Ablamdan derlemeler (II)

Bu aralar hiç yazasim yok.

Ben de "Ablamdan derlemeler" adi altinda bir yazi dizisine basladim.

Sözü ablama birakiyorum.

Cocukluk Askim

"Planlanmış bir şey değildi, herşey bir anda kontrolümün dışına taştı. Uzun zamandır tanışırız onunla, ta çocukluk yıllarımdan beri. Bugün tamamen tesadüf eseri karşılaştık. Daha doğrusu ben onu onca kalabalığın arasında fark ettim ve gördüğüm an sanki büyülendim. Ne kadar değişmiş, bunca sene evvelinden hatırımda kalandan çok farklılaşmıştı. Boyu epey uzamış, yüzü incelmiş, burnu da sanki sivrilmişti. Çok doğal tabii, aradan geçen yıllar hangimizi değiştirmedi ki. Bakışlarım üzerinde odaklandı ve uzun bir süre öyle kaldım.

Eskiden de beğenirdim kendisini, ama hiç öyle bugünkü gibi yoğun duygular değildi hissettiklerim o dönemler. Hatta annemlerin zoru ile sürdüğü bile söylenebilir o ufak yaşlardaki masum arkadaşlığımızın. Yaş ilerleyince aşık olmak kolaylaşıyor galiba. Benden hiç beklenmeyecek bir davranışla tüm kadınsı cazibemi yoğunlaştırarak ona doğru ilk hamleyi yaptım. İnanması çok zor ama ilk görüşte aşk dedikleriydi bu belki de. Hani şu hep filmlerde görürüz, romanlara da konu olur ya, o tarz bir şey.
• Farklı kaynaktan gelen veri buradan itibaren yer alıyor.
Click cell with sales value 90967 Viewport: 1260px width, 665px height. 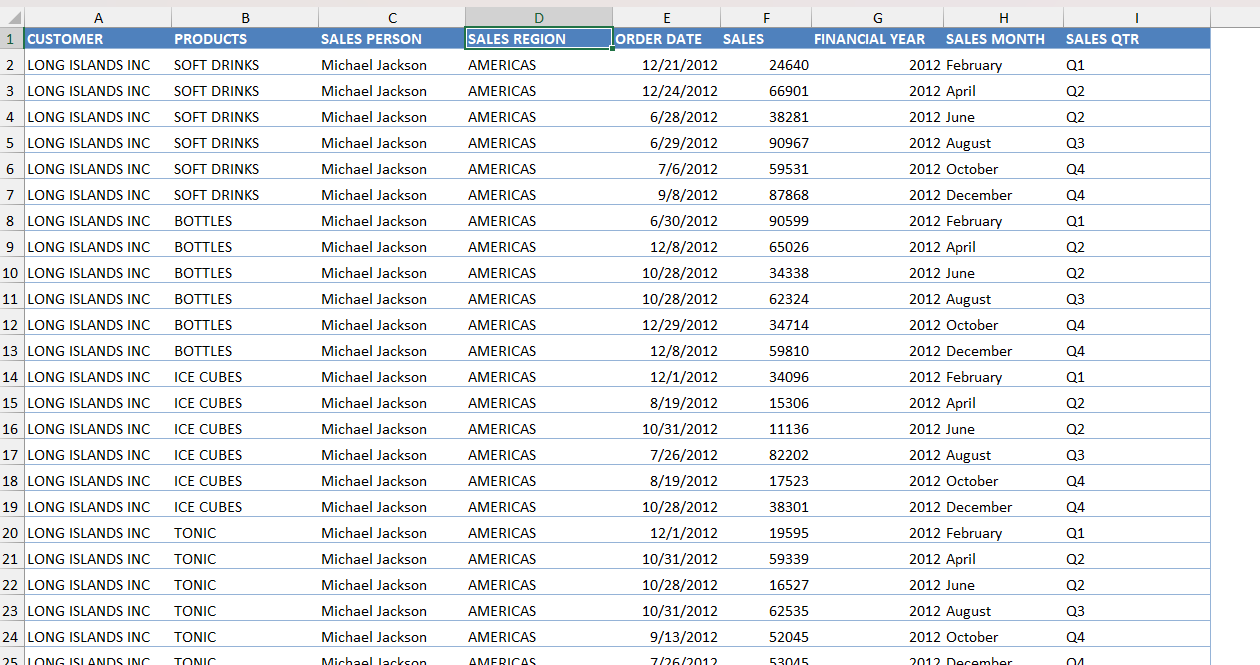pyautogui.click(x=765, y=143)
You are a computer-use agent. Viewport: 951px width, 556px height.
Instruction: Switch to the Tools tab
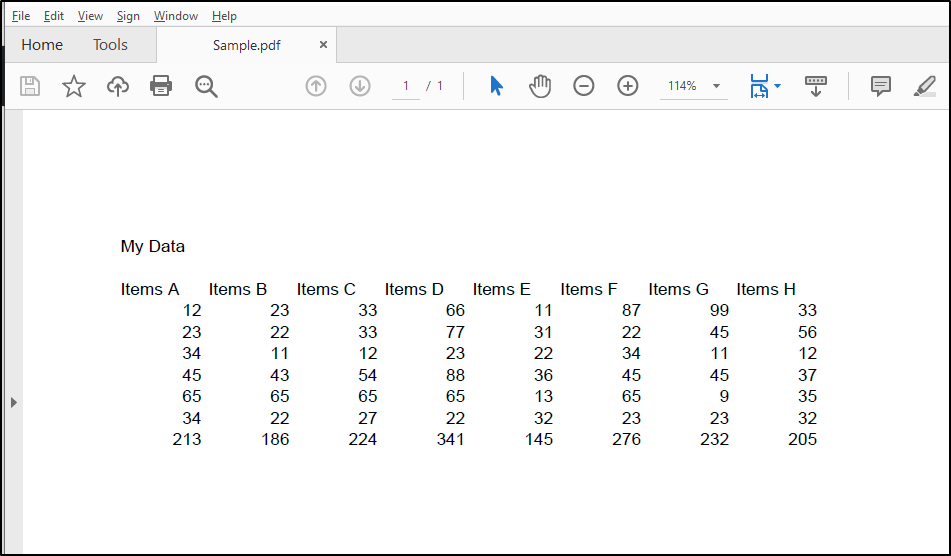coord(110,45)
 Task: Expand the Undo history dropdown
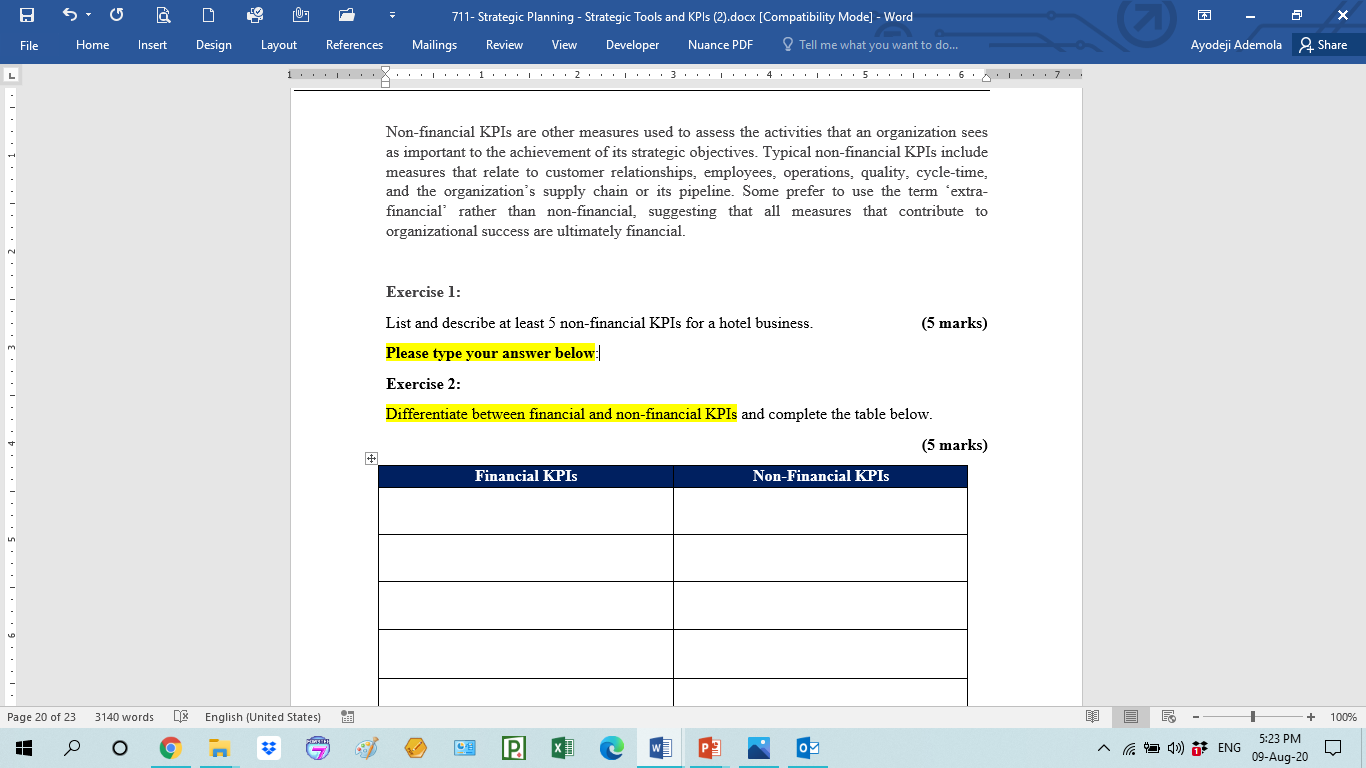pos(88,16)
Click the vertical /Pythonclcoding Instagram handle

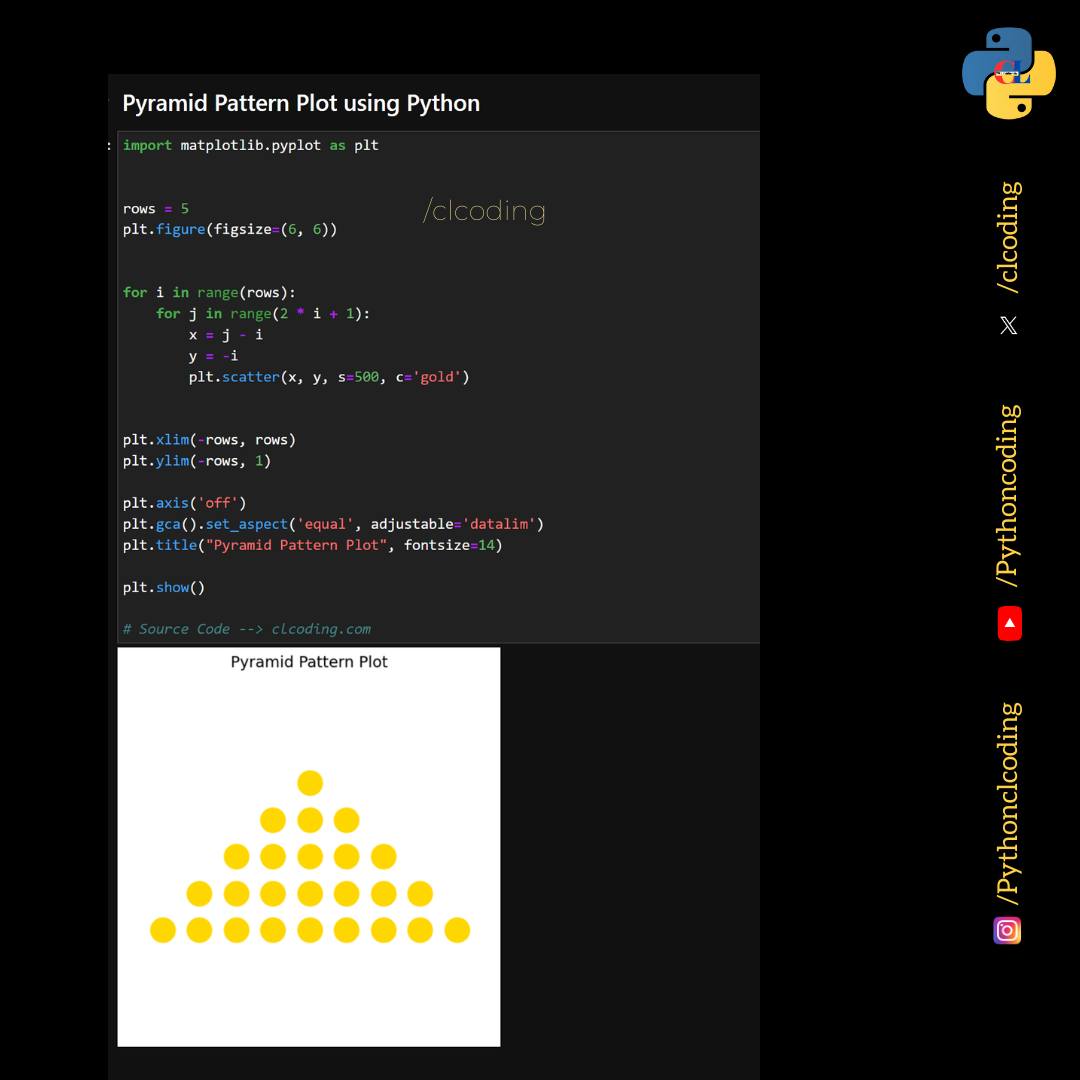(1009, 804)
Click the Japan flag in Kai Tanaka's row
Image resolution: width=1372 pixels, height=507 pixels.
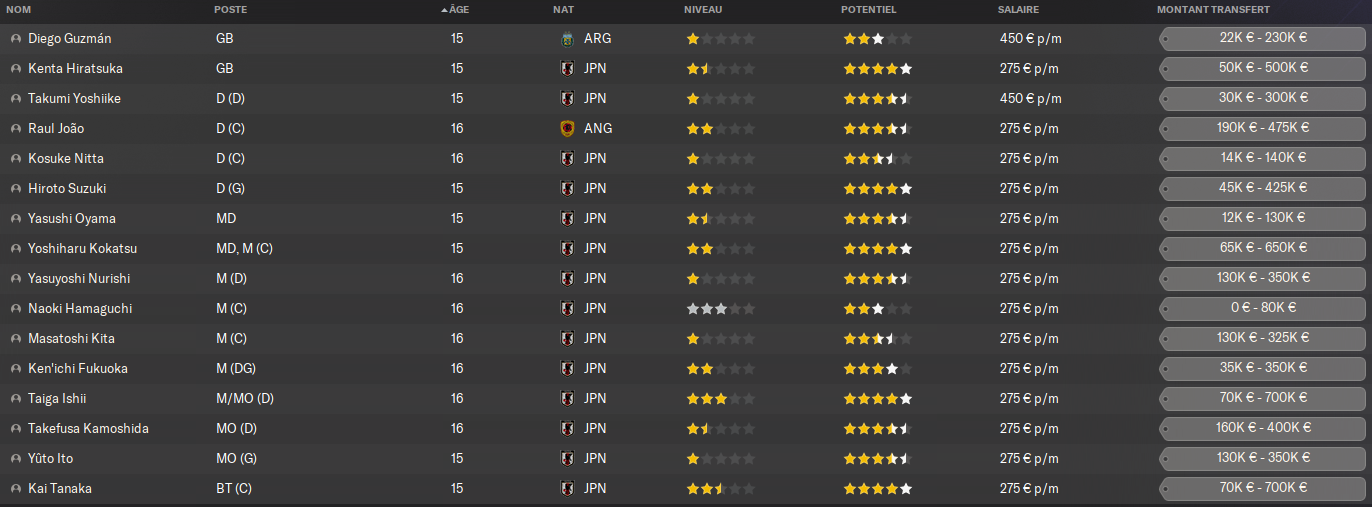click(568, 489)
Aramıza giren onlarca kadını elimdeki koca çantanın da yardımı ile iterek kendime ona doğru bir yol açtım ve onun da beni fark etmesini sağladım.
Şaşırdı beni görünce, anında tanıdı. Klasik uzun seneler görüşmemiş iki yakın arkadaşın muhabbeti gibi başladı konuşmamız. Aradan geçen yıllarda neler yaptık onları paylaştık birbirimizle, kimi zaman konuşarak kimi zaman sadece gözlerimizle.

"Bir özür borçluyum ben aslında sana" dedi apansız ve "Neden" diye sormama fırsat vermeden devam etti "Bir keresinde oynarken beni çok zorlamıştın, ben de dayanamayıp vurmuştum". Bir başka sefer de söylediğine göre onun yüzünden kayıp, dizimi incitmişim. Hiç hatırlayamadığımı söylediğimde "Ben seninle ilgili tüm yaşadıklarımızı hiç unutmadım, acı, tatlı hepsini hatırlıyorum" dedi. Uzun seneler beni aramış ama izimi kaybetmiş. Yavaş yavaş benim de hafızamda eski anılar canlanmaya başladı. Bir bayram günü ağaca tırmanmaya kalkmıştık da benim dikkatsizliğim nedeniyle düşüp burnunu yaralamıştı. Meğer o gün oluşan hasardan dolayı seneler sonra ameliyat olmuş, ondanmış burnunun incelmesi. "Yakışmış yeni burnun" dedim. "Ben de modaya uydum, estetik yaptırdım" dedi. Utandı, mahçup bir çocuk gibi gözlerini benden kaçırdı.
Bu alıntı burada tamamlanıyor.